The rescheduling applies to medical cannabis and FDA‑approved cannabis products. The Department of Justice said the action “allows for research on the safety and efficacy of this substance, ultimately providing patients with better care and doctors with more reliable information.” President Trump told reporters he had received calls urging restrictions be lifted and directed his administration in December to move quickly on reclassification.
A June hearing has been scheduled to consider broader changes to cannabis’s federal status, but for now marijuana remains illegal at the federal level. Most states allow medical, recreational, or both types of use; only Idaho and Kansas lack any legal cannabis programs. Prior to this change, people researching or selling cannabis in states where it was legal could still face federal prosecution.
Under prior law cannabis was a Schedule I drug — grouped with substances like LSD and heroin as having high abuse potential and “no currently accepted medical use.” Reclassifying it to Schedule III places it with drugs such as acetaminophen with codeine: considered to have medical uses and lower abuse potential. Public opinion largely favors reform; a 2025 Gallup poll found 64% of Americans supported legalization, up from 36% in 2005.
For businesses, the shift promises substantial practical relief. Because cannabis will no longer be Schedule I in its state‑licensed medical form, companies should gain access to banking services and, importantly, be able to deduct business expenses on federal taxes for the first time. Industry leaders called the order historic: Terry Mendez, CEO of Safe Harbor Financial, called it “the most significant federal action on cannabis policy in more than 50 years.” Anthony Coniglio of NewLake Capital Partners said the move is a “material shift” for operators, investors, lenders, and real estate partners. Nico Richardson, CEO of Texas Original, said it will “benefit Texans who will have easier access to needed medicine.”
Researchers welcomed the change as well. Easier access and reduced regulatory red tape should make clinical studies simpler and less costly. Sasha Kalcheff‑Korn, executive director of Realm of Caring, said rescheduling “will make it easier to complete this research and conduct future studies,” helping build scientific evidence for cannabinoid therapies. Steven Gregoire of Quiet Monk CBD noted Schedule I restrictions had been “very restrictive in how, when, and if research can be conducted,” and that Schedule III status “increases the supply for research.”

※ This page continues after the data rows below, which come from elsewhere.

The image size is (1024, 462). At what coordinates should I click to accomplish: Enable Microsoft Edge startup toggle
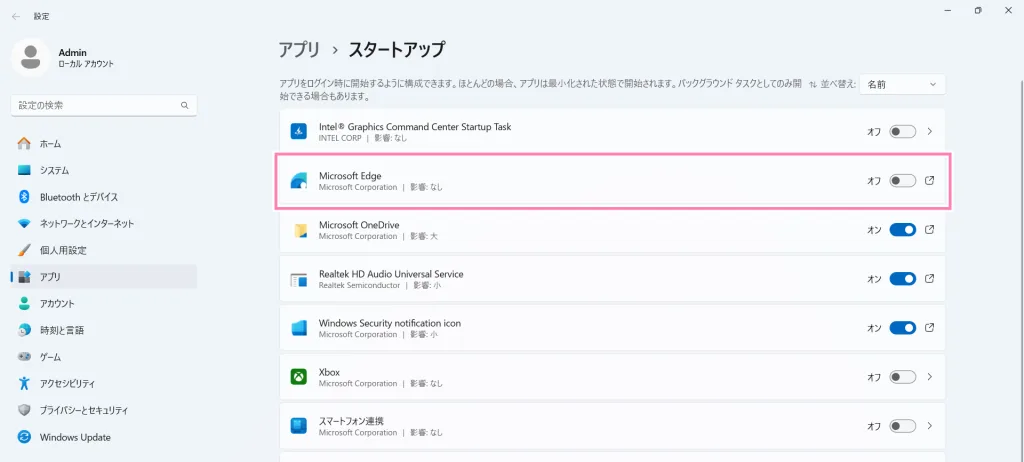tap(902, 181)
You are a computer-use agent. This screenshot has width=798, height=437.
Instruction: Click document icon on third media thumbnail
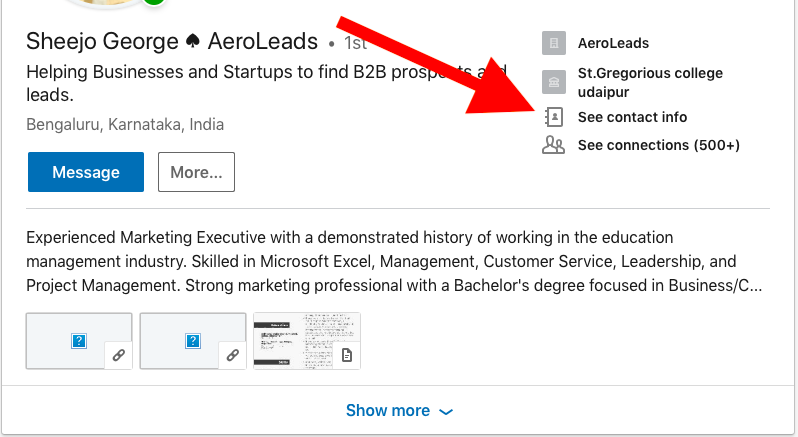(347, 355)
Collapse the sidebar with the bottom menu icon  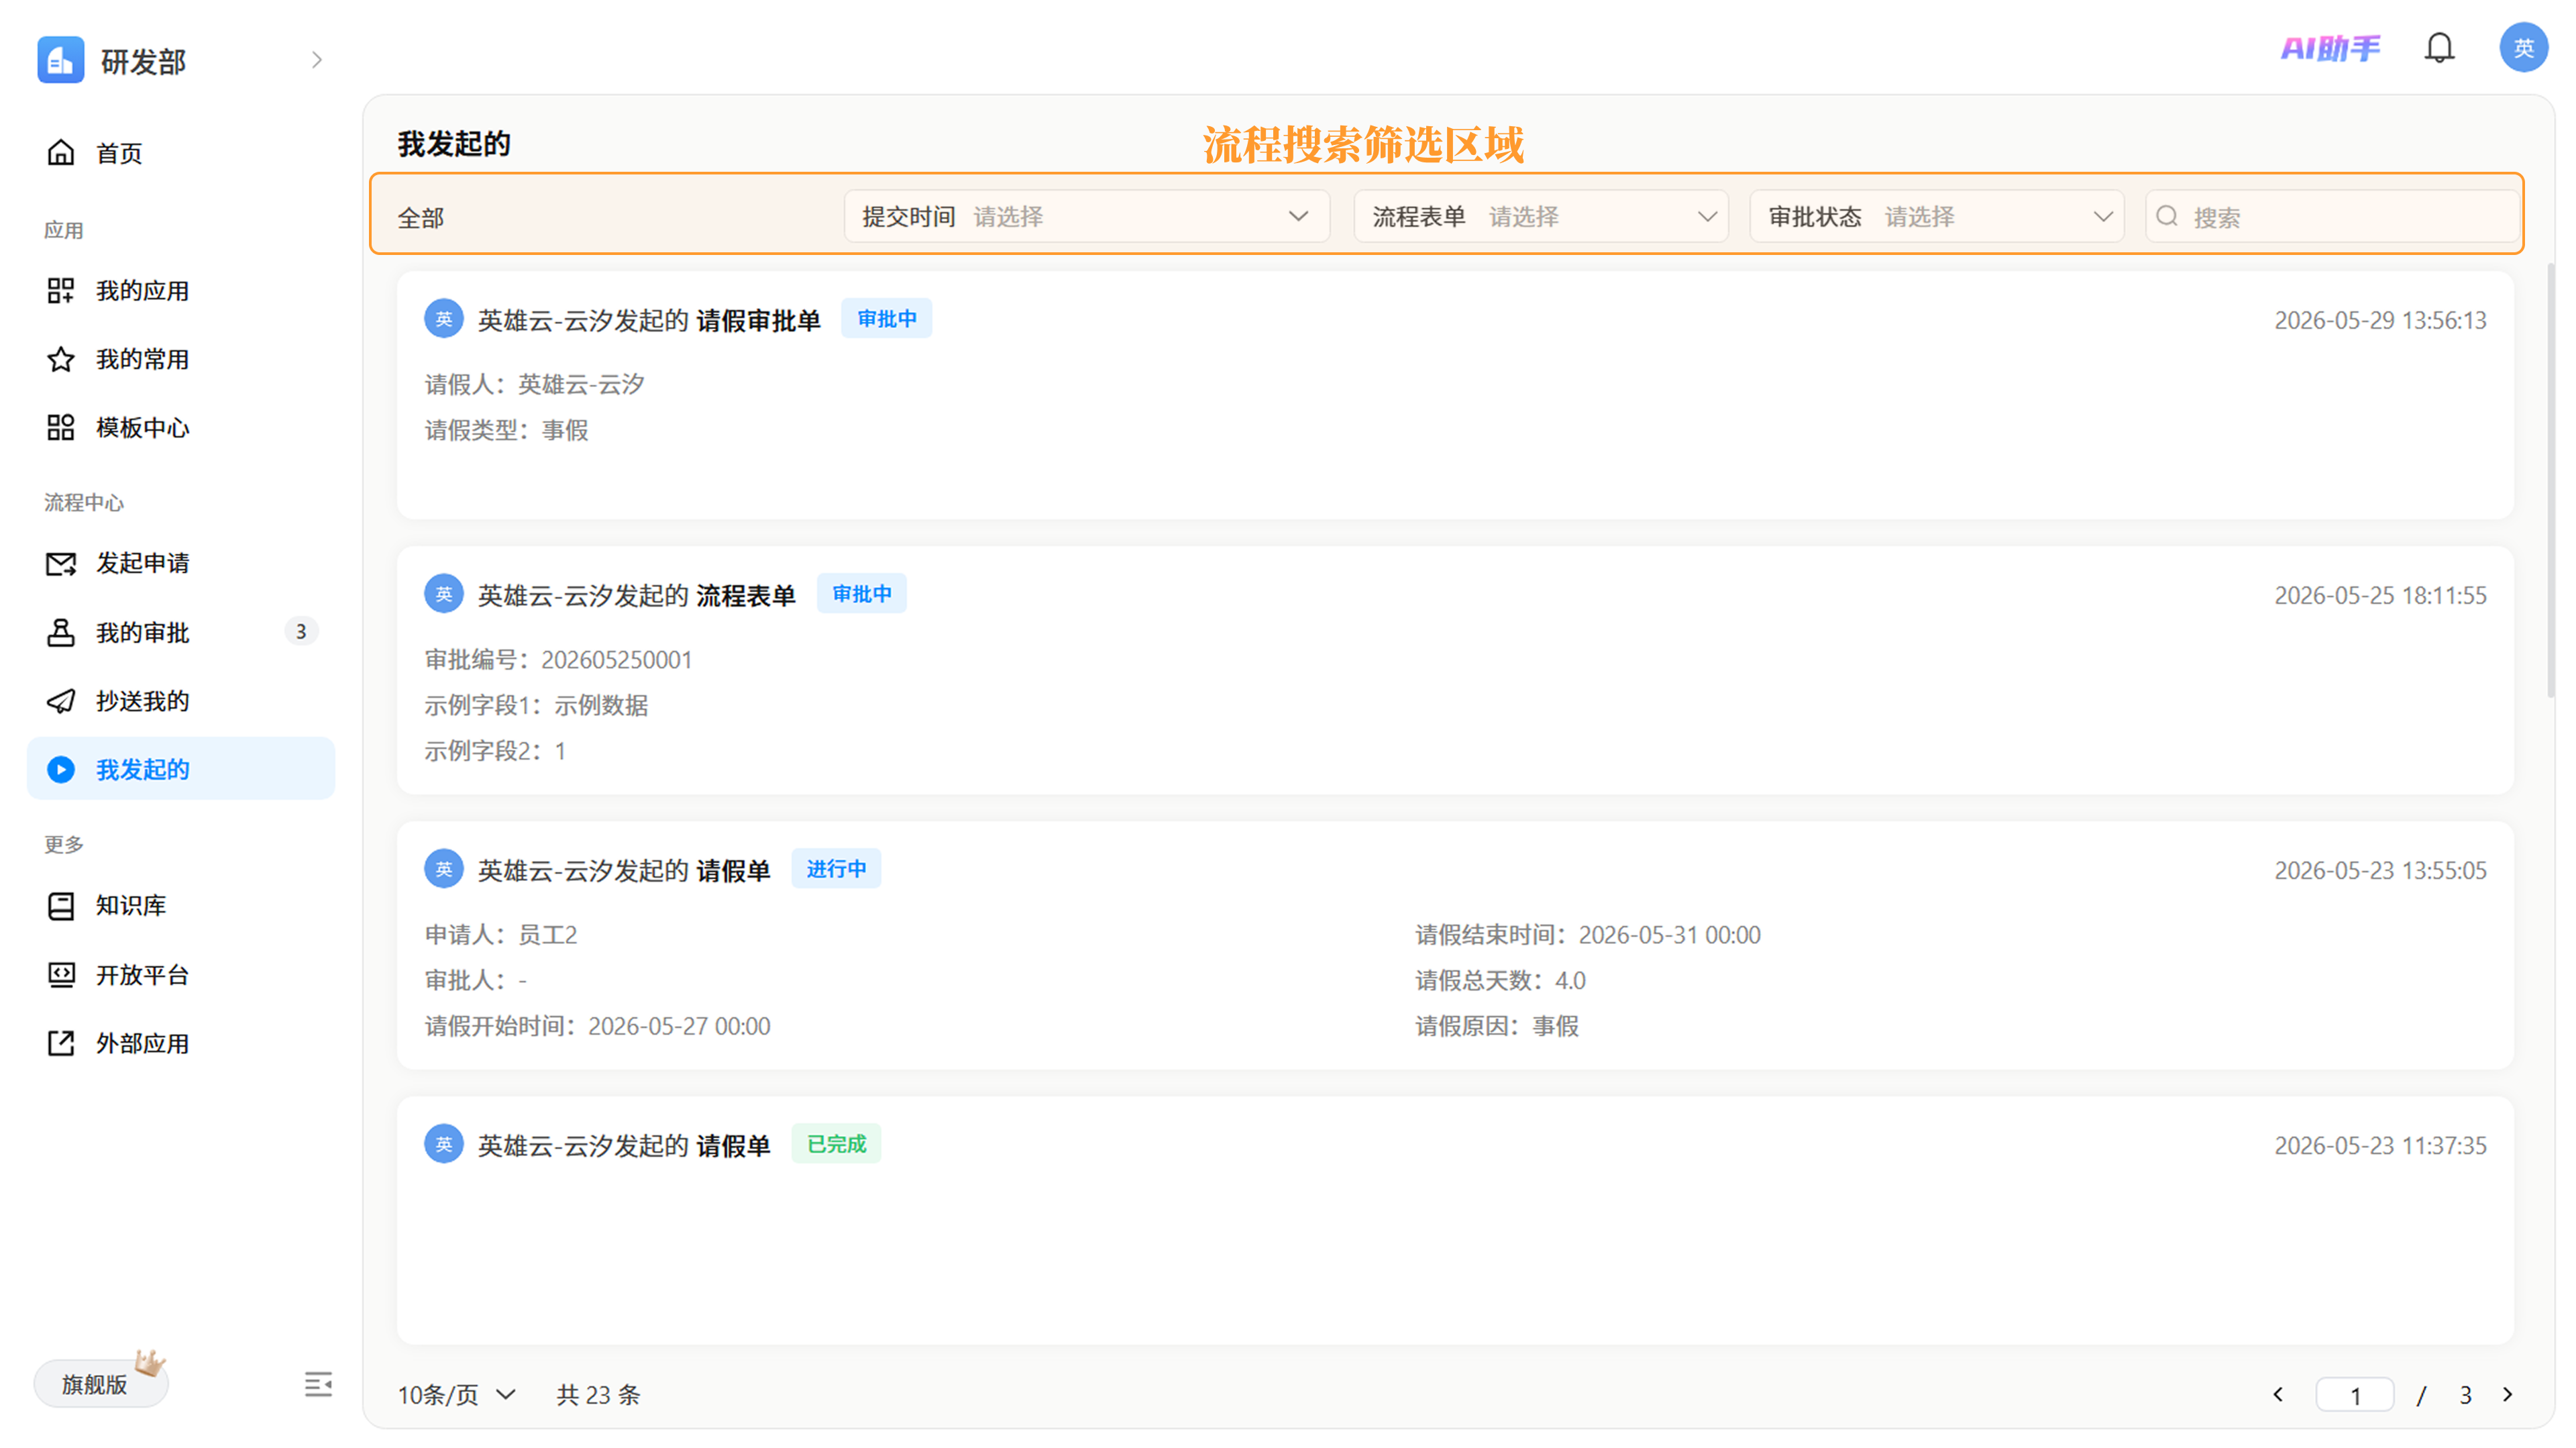click(x=318, y=1384)
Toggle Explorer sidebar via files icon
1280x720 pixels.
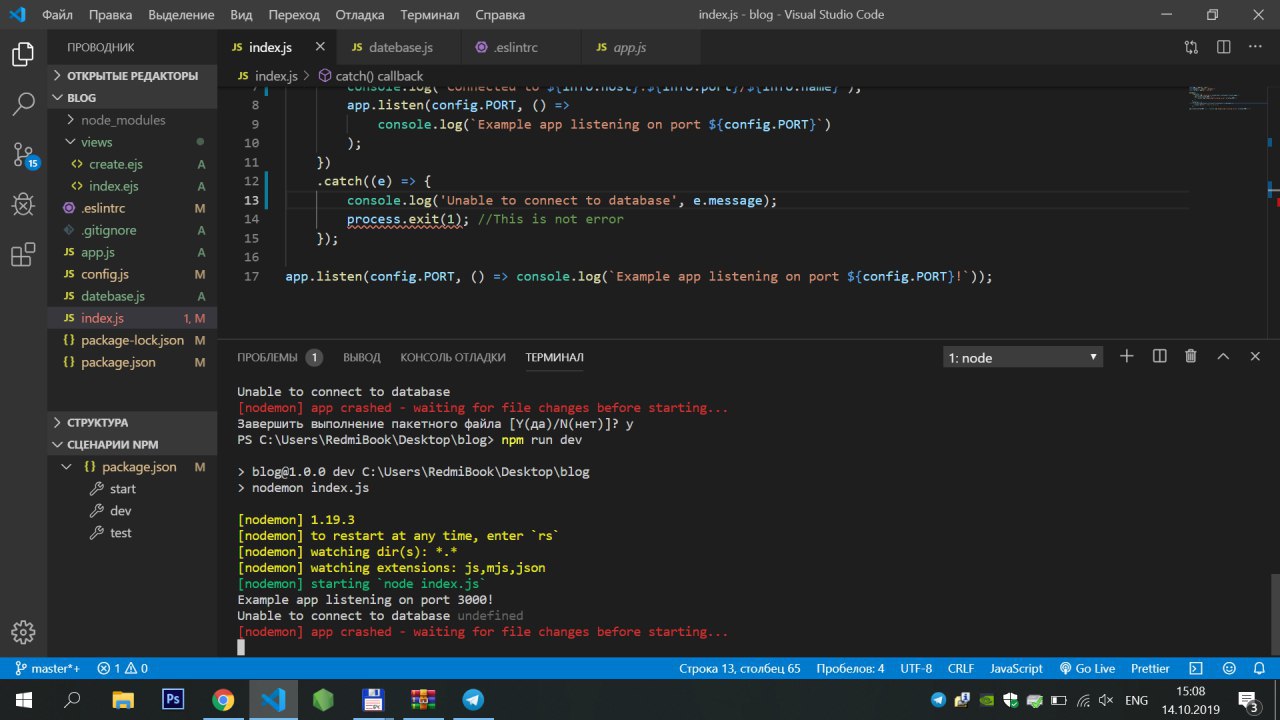point(23,53)
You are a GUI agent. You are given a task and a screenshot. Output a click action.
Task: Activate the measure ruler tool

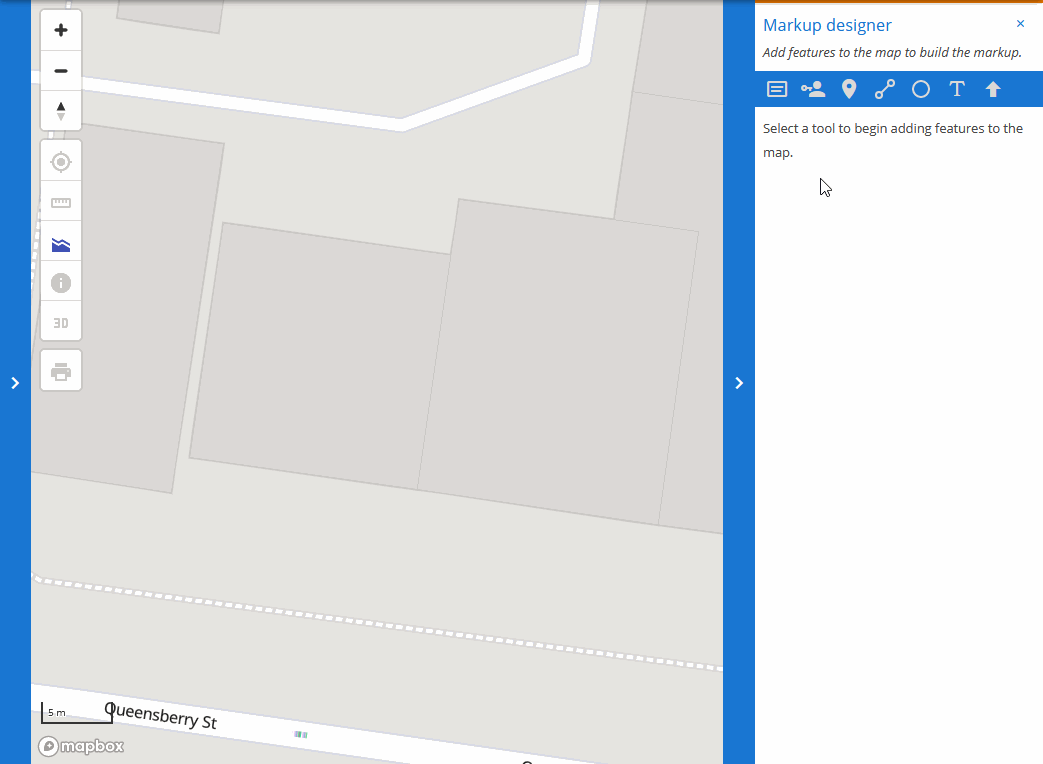[60, 201]
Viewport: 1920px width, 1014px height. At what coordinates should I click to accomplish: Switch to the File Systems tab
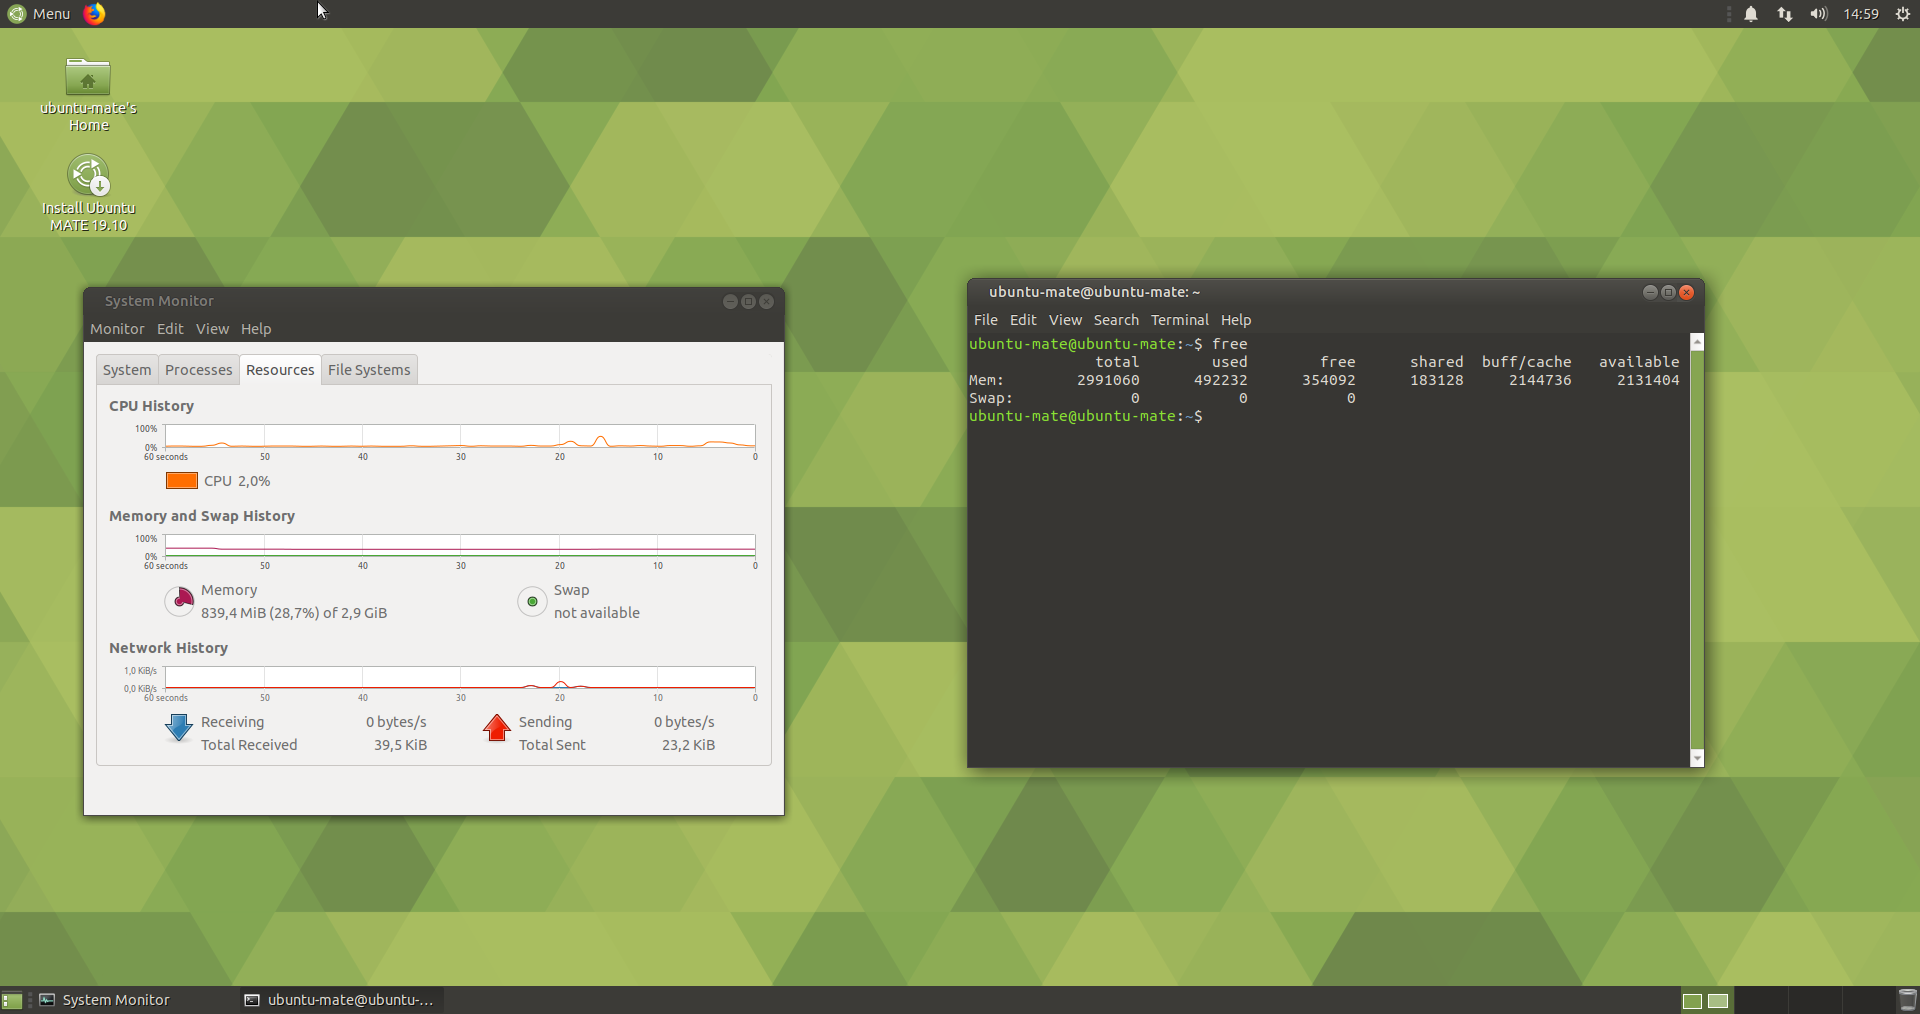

Not everyone is fully satisfied. Some advocates argue the change does not go far enough, while others urge caution. Pam Jenkins, CEO of Shatterproof, stressed the need to protect young people, give clinicians clear guidance, and ensure the public understands risks, particularly for youth mental health. Kevin Sabet of Smart Approaches to Marijuana warned the reclassification could “send a confusing message” about cannabis safety and criticized the policy shift as influenced by industry interests.
The upcoming June hearing will be a key step in determining whether federal law will allow broader reclassification or other changes to cannabis policy. For now, the April 23 order marks a major federal policy shift that eases tax and research burdens for state‑licensed medical cannabis but stops short of full federal legalization.